• DATA SHOWN:

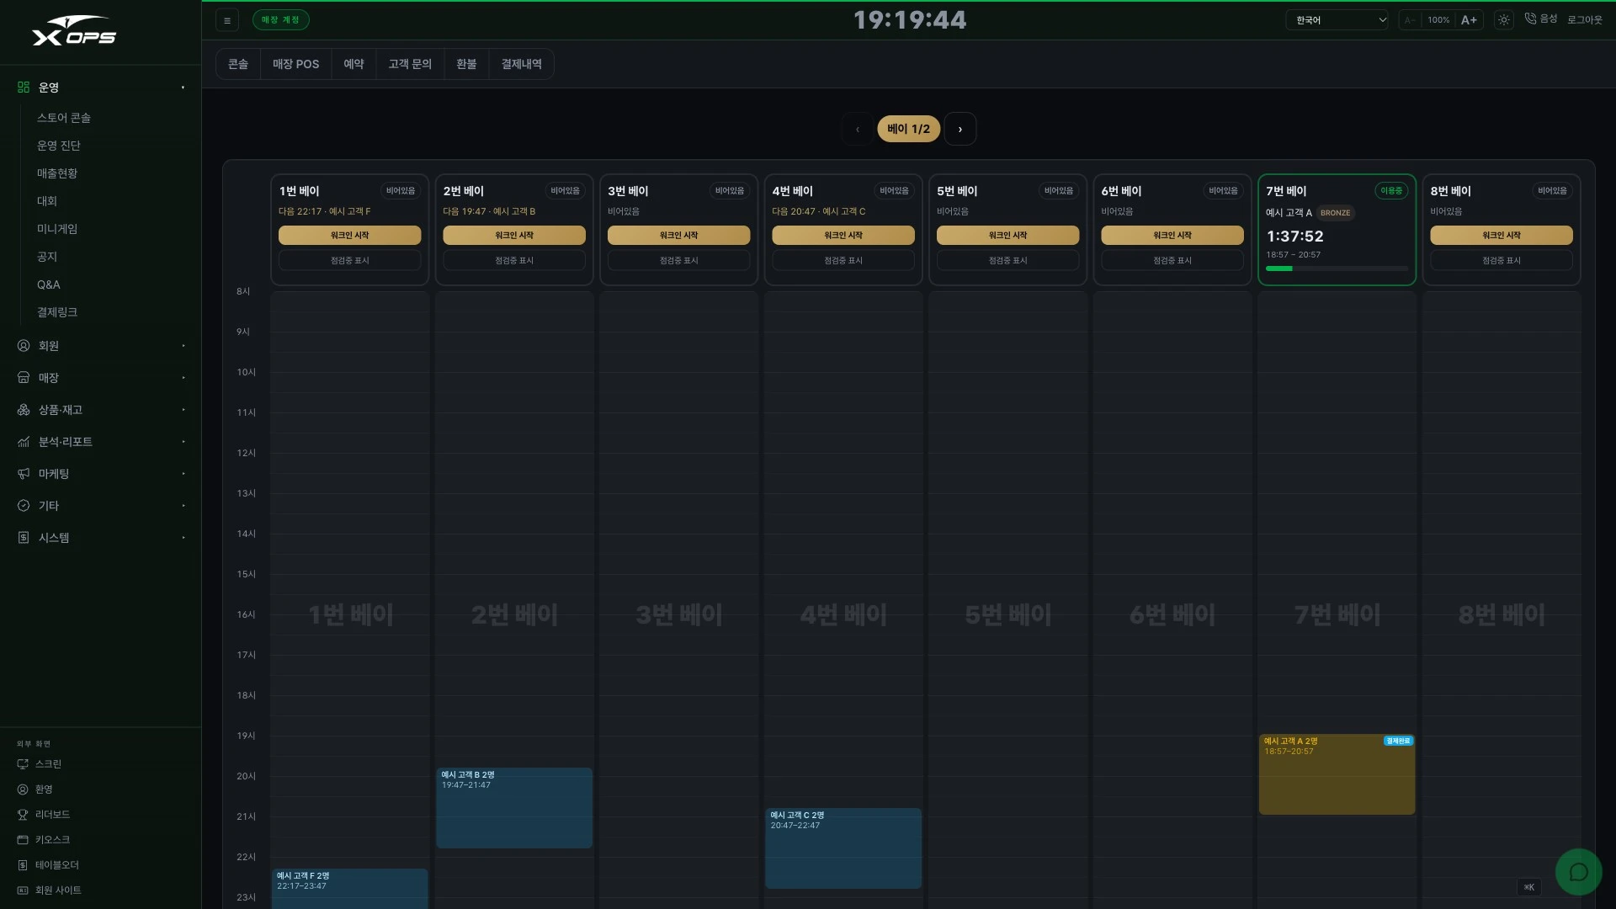Toggle 점검중 표시 on bay 5 (5번 베이)

coord(1008,261)
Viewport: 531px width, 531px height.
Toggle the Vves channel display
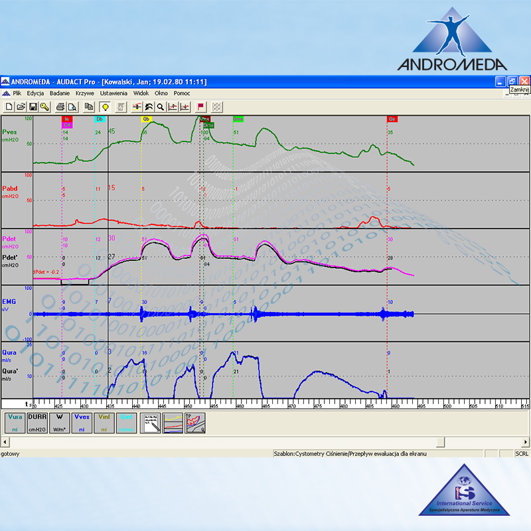[82, 422]
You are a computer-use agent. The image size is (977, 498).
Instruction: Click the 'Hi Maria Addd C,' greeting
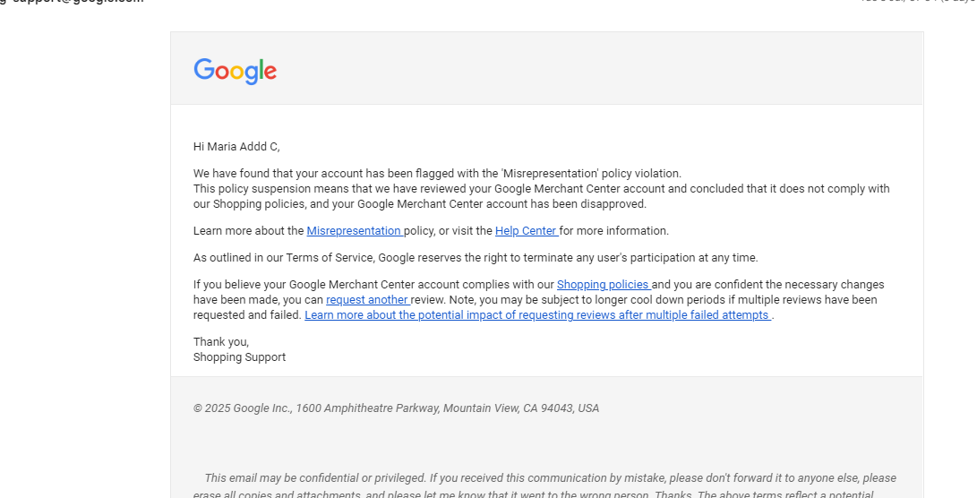pos(236,147)
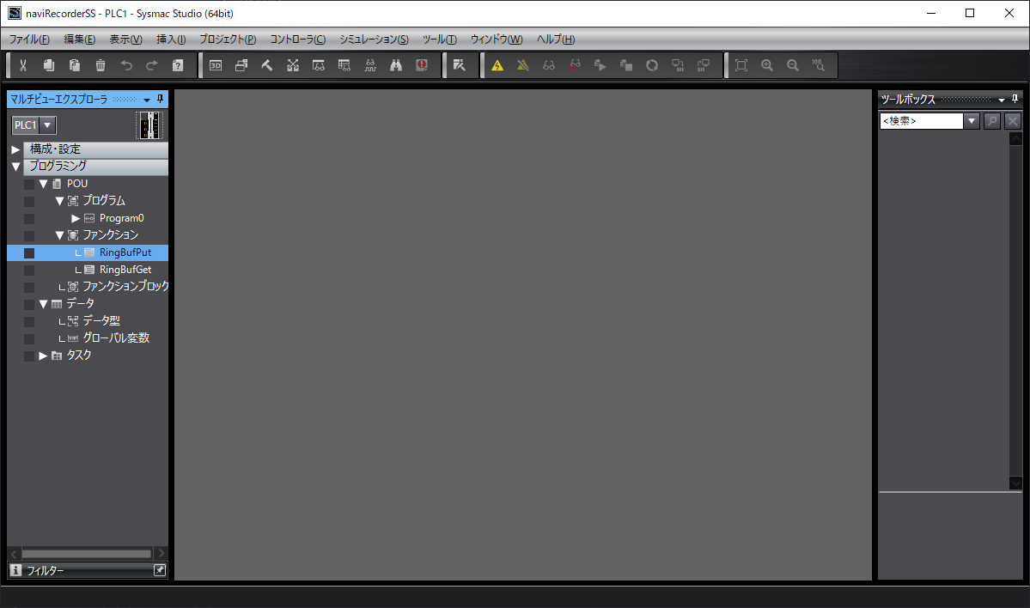Click the Zoom Out magnifier icon
This screenshot has width=1030, height=608.
[793, 65]

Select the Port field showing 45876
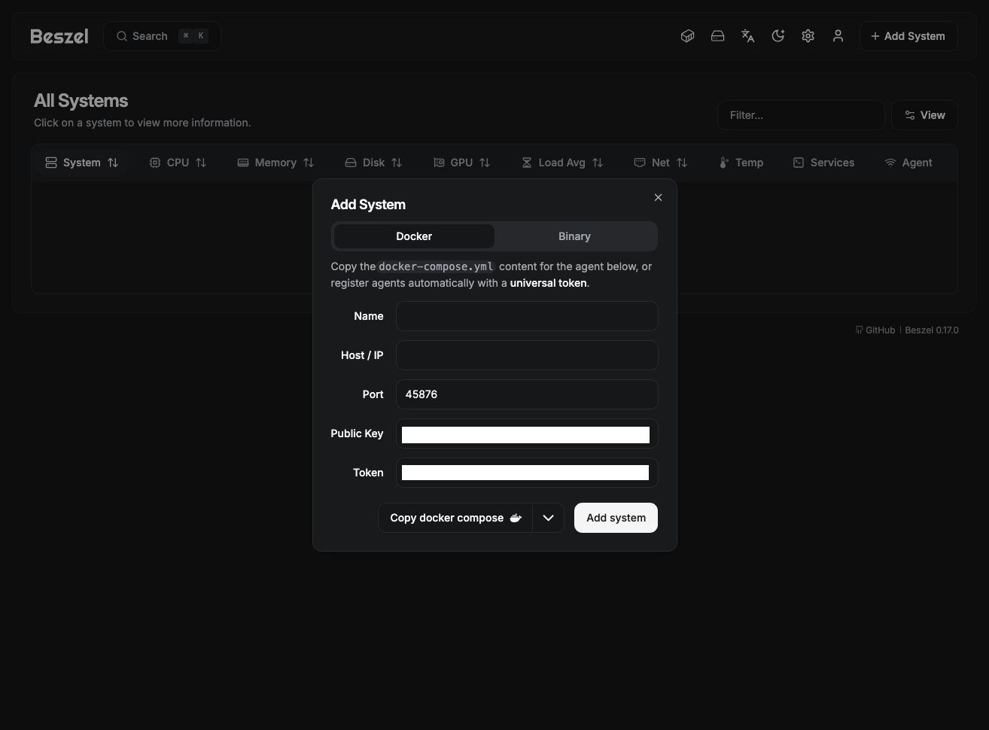(527, 394)
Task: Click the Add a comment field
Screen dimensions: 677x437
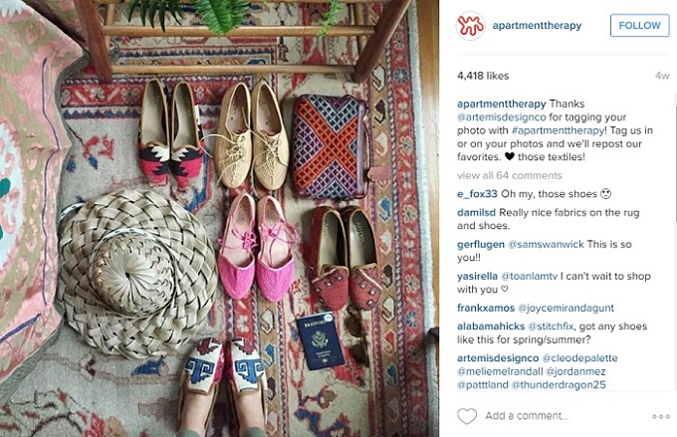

• TASK GOAL: Lines from the one containing "Viewport: 531px width, 531px height." through the end of the material above must be reproduced exactly; pictures must not be.

• ANSWER FOR THIS EXERCISE:
Viewport: 531px width, 531px height.
Toggle the Vves channel display
[82, 422]
You are a computer-use agent. The image size is (977, 498).
Instruction: Click the 'Hi Maria Addd C,' greeting
pos(236,147)
Click the Zoom Out magnifier icon
This screenshot has width=1030, height=608.
[793, 65]

Select the Port field showing 45876
(527, 394)
Task: Click the Add a comment field
Screen dimensions: 677x437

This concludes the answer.